The tripodal ligand [H₂bupa]³⁻ created a cavity around the manganese center composed of two urea groups and a carboxyamido unit. Because of their differing acidities, each functional group had a different role in catalysis. The less acidic urea groups offered permanent H-bond donors that can interact with oxygen-containing ligands within the cavity and aid in the overall stability of the complexes. The carboxyamido group served various functions: it is deprotonated in [Mn^IIH₂bupa]⁻ and binds to the manganese(II) ion through its oxygen atom. The carboxyamido unit is proposed to be protonated during the initial reduction steps to produce the peroxo ligand, preventing the accumulation of the more reactive hydroperoxo species. Once protonated, the carboxyamido group adopted a different conformation—one that places its NH group within the interior of the cavity—and thus served as an additional H-bond donor to the peroxo ligand.

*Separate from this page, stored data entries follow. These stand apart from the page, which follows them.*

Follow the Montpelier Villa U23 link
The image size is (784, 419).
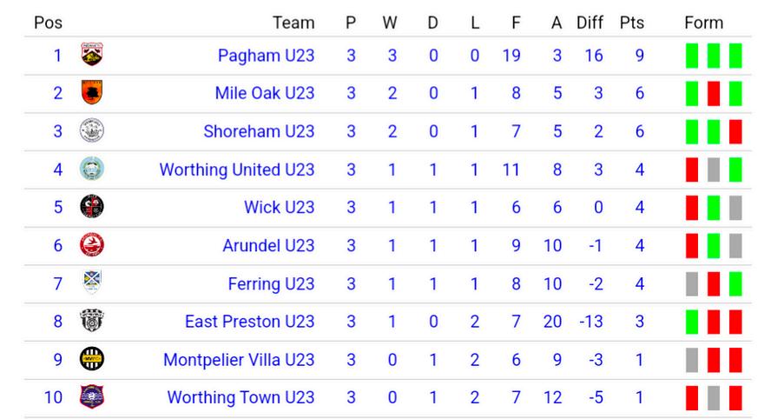pyautogui.click(x=239, y=359)
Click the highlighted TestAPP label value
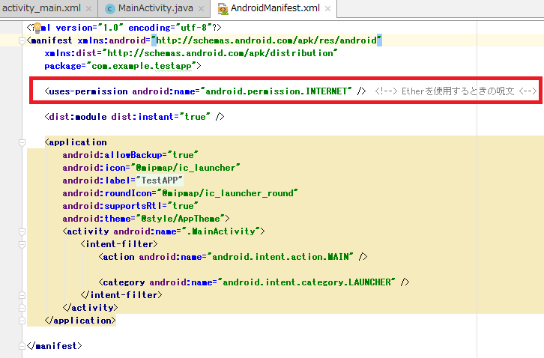The height and width of the screenshot is (358, 544). (x=161, y=180)
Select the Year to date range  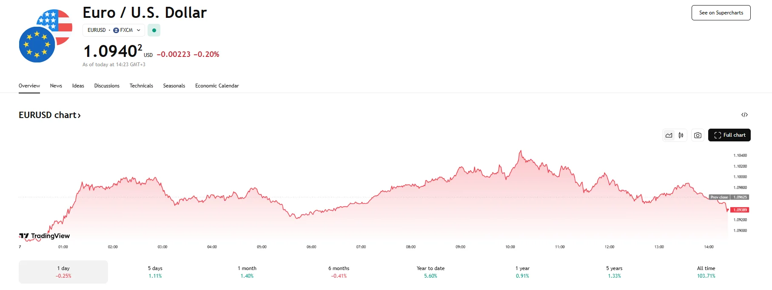[430, 272]
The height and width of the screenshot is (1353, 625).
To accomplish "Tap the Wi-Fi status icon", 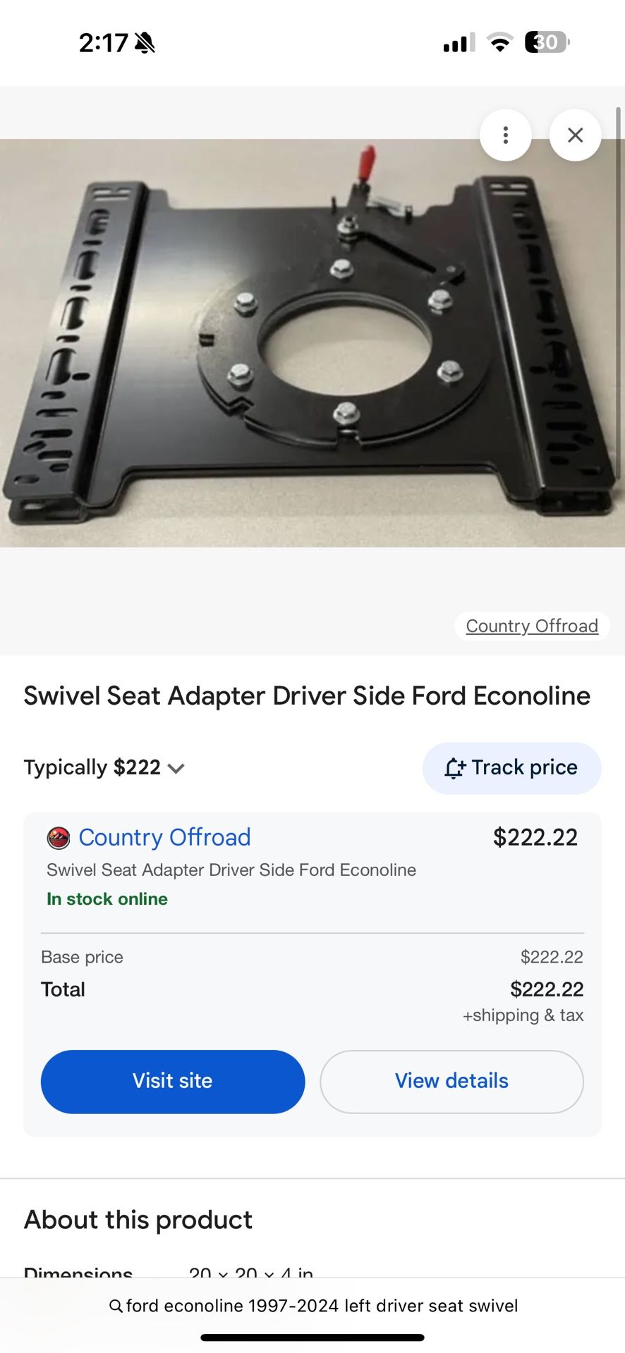I will coord(499,43).

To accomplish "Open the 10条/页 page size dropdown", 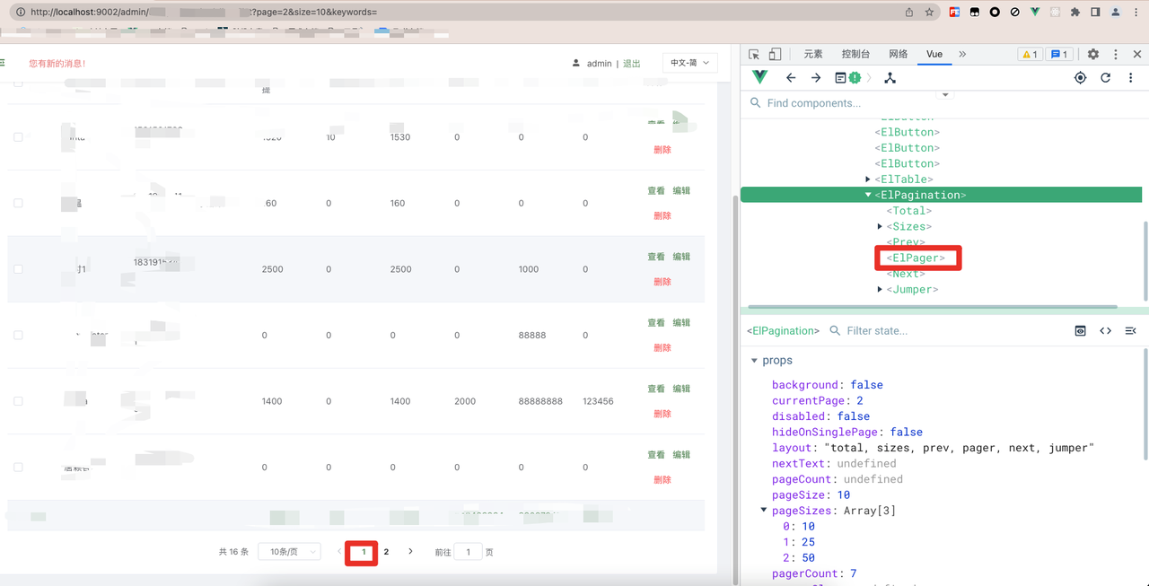I will (289, 551).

Conversion to 1 liberated the first equivalent of water; a process proposed to be facilitated by deprotonation of the carboxyamido group. The resultant complex 1 contained a single oxygen-containing ligand bonded to the Mn(III) center, which was assigned as a hybrid Mn^III—O(H) unit strongly H-bonded to the carboxyamido group. We were unable to determine the exact position of the proton, a result that most probably was caused by the similarities in the pK_a values of the carboxyamido group and the hydroxo/oxo ligand. Finally, additional reduction produced the second equivalent of water, causing the carboxyamido to rebind to the manganese(II) ion.

The catalytic conversion of O₂ to H₂O by [Mn^IIH₂bupa]⁻ is unusual for our complexes that bind and activate dioxygen.³⁸ These systems reductively cleave dioxygen, producing stable M^III—O(H) complexes that cannot produce water. Many of these complexes contain intramolecular H-bond donors but lack the carboxyamido group that we suggest is essential in controlling proton transfer within a complex and water removal. Three systems have recently appeared that also show similar secondary coordination sphere effects in the reduction of dioxygen to water.^9a-c Moreover, work of DuBois and Rakowski DuBois have illustrated that the placement of amines within the secondary coordination sphere provides a proton relay that is essential for H₂ activation.⁴⁸ These findings underscore the importance of positioning basic functionalities within the secondary coordination sphere in metal complexes for the activation of small molecules.